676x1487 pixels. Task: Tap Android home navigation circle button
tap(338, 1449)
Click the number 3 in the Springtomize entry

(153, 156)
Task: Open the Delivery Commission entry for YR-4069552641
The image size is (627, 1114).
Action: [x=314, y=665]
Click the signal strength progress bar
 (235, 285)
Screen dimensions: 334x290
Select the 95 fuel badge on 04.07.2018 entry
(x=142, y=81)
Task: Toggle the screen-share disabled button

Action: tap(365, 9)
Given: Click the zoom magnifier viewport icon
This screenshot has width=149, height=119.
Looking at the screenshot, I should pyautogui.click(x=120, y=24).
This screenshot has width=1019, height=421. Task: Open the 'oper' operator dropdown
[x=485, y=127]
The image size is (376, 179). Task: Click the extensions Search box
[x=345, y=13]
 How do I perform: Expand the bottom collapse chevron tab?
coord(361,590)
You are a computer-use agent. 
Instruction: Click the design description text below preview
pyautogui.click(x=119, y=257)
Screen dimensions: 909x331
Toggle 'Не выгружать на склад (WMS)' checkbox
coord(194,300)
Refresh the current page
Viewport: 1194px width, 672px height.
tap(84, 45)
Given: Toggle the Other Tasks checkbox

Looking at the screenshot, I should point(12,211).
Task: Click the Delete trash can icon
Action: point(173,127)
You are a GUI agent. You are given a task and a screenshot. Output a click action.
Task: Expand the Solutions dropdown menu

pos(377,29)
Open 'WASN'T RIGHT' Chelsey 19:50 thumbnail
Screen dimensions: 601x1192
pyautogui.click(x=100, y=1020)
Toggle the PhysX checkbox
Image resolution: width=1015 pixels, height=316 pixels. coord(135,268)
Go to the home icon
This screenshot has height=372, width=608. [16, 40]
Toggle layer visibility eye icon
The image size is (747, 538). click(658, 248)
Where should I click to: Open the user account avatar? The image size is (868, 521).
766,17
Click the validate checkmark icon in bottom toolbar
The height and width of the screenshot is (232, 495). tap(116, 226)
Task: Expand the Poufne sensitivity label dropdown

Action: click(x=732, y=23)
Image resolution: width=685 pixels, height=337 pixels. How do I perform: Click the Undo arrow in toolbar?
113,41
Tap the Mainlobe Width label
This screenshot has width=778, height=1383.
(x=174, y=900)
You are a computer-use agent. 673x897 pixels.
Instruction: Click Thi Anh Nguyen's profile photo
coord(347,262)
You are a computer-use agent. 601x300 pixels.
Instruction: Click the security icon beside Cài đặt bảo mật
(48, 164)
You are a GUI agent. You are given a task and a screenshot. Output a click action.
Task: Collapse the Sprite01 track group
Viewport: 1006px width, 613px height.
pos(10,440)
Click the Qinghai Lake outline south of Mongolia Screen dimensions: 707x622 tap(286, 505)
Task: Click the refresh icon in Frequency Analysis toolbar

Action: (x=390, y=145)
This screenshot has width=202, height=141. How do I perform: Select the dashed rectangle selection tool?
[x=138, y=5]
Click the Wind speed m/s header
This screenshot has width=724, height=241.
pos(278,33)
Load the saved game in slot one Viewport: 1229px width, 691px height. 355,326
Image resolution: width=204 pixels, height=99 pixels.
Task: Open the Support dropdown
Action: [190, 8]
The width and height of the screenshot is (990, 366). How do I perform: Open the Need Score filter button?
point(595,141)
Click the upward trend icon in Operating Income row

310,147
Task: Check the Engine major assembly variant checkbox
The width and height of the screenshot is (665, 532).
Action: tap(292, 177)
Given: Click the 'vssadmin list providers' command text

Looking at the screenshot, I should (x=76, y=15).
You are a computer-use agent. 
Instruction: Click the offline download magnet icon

> _TASK INSTRUCTIONS_
Repeat all entries. Match them exactly.

> _WRITTEN SOLUTION_
676x1487 pixels. Task: Tap Android home navigation circle button
tap(338, 1449)
Click the number 3 in the Springtomize entry

(153, 156)
Task: Open the Delivery Commission entry for YR-4069552641
The image size is (627, 1114).
Action: [x=314, y=665]
Click the signal strength progress bar
 (235, 285)
Screen dimensions: 334x290
Select the 95 fuel badge on 04.07.2018 entry
(x=142, y=81)
Task: Toggle the screen-share disabled button

Action: tap(365, 9)
Given: Click the zoom magnifier viewport icon
This screenshot has width=149, height=119.
Looking at the screenshot, I should pyautogui.click(x=120, y=24).
This screenshot has width=1019, height=421. Task: Open the 'oper' operator dropdown
[x=485, y=127]
The image size is (376, 179). Task: Click the extensions Search box
[x=345, y=13]
 How do I perform: Expand the bottom collapse chevron tab?
coord(361,590)
You are a computer-use agent. 
Instruction: Click the design description text below preview
pyautogui.click(x=119, y=257)
Screen dimensions: 909x331
Toggle 'Не выгружать на склад (WMS)' checkbox
coord(194,300)
Refresh the current page
Viewport: 1194px width, 672px height.
tap(84, 45)
Given: Toggle the Other Tasks checkbox

Looking at the screenshot, I should point(12,211).
Task: Click the Delete trash can icon
Action: point(173,127)
You are a GUI agent. You are given a task and a screenshot. Output a click action.
Task: Expand the Solutions dropdown menu

pos(377,29)
Open 'WASN'T RIGHT' Chelsey 19:50 thumbnail
Screen dimensions: 601x1192
pyautogui.click(x=100, y=1020)
Toggle the PhysX checkbox
Image resolution: width=1015 pixels, height=316 pixels. coord(135,268)
Go to the home icon
This screenshot has height=372, width=608. [16, 40]
Toggle layer visibility eye icon
The image size is (747, 538). click(658, 248)
Where should I click to: Open the user account avatar? The image size is (868, 521).
766,17
Click the validate checkmark icon in bottom toolbar
The height and width of the screenshot is (232, 495). tap(116, 226)
Task: Expand the Poufne sensitivity label dropdown

Action: click(x=732, y=23)
Image resolution: width=685 pixels, height=337 pixels. How do I perform: Click the Undo arrow in toolbar?
113,41
Tap the Mainlobe Width label
This screenshot has width=778, height=1383.
(x=174, y=900)
You are a computer-use agent. 673x897 pixels.
Instruction: Click Thi Anh Nguyen's profile photo
coord(347,262)
You are a computer-use agent. 601x300 pixels.
Instruction: Click the security icon beside Cài đặt bảo mật
(48, 164)
You are a GUI agent. You are given a task and a screenshot. Output a click action.
Task: Collapse the Sprite01 track group
Viewport: 1006px width, 613px height.
pos(10,440)
Click the Qinghai Lake outline south of Mongolia Screen dimensions: 707x622 tap(286, 505)
Task: Click the refresh icon in Frequency Analysis toolbar

Action: (x=390, y=145)
This screenshot has width=202, height=141. How do I perform: Select the dashed rectangle selection tool?
[x=138, y=5]
Click the Wind speed m/s header
This screenshot has width=724, height=241.
pos(278,33)
Load the saved game in slot one Viewport: 1229px width, 691px height. 355,326
Image resolution: width=204 pixels, height=99 pixels.
Task: Open the Support dropdown
Action: [190, 8]
The width and height of the screenshot is (990, 366). How do I perform: Open the Need Score filter button?
point(595,141)
Click the upward trend icon in Operating Income row

310,147
Task: Check the Engine major assembly variant checkbox
The width and height of the screenshot is (665, 532).
Action: tap(292, 177)
Given: Click the 'vssadmin list providers' command text

Looking at the screenshot, I should (x=76, y=15).
You are a computer-use agent. 
Instruction: Click the offline download magnet icon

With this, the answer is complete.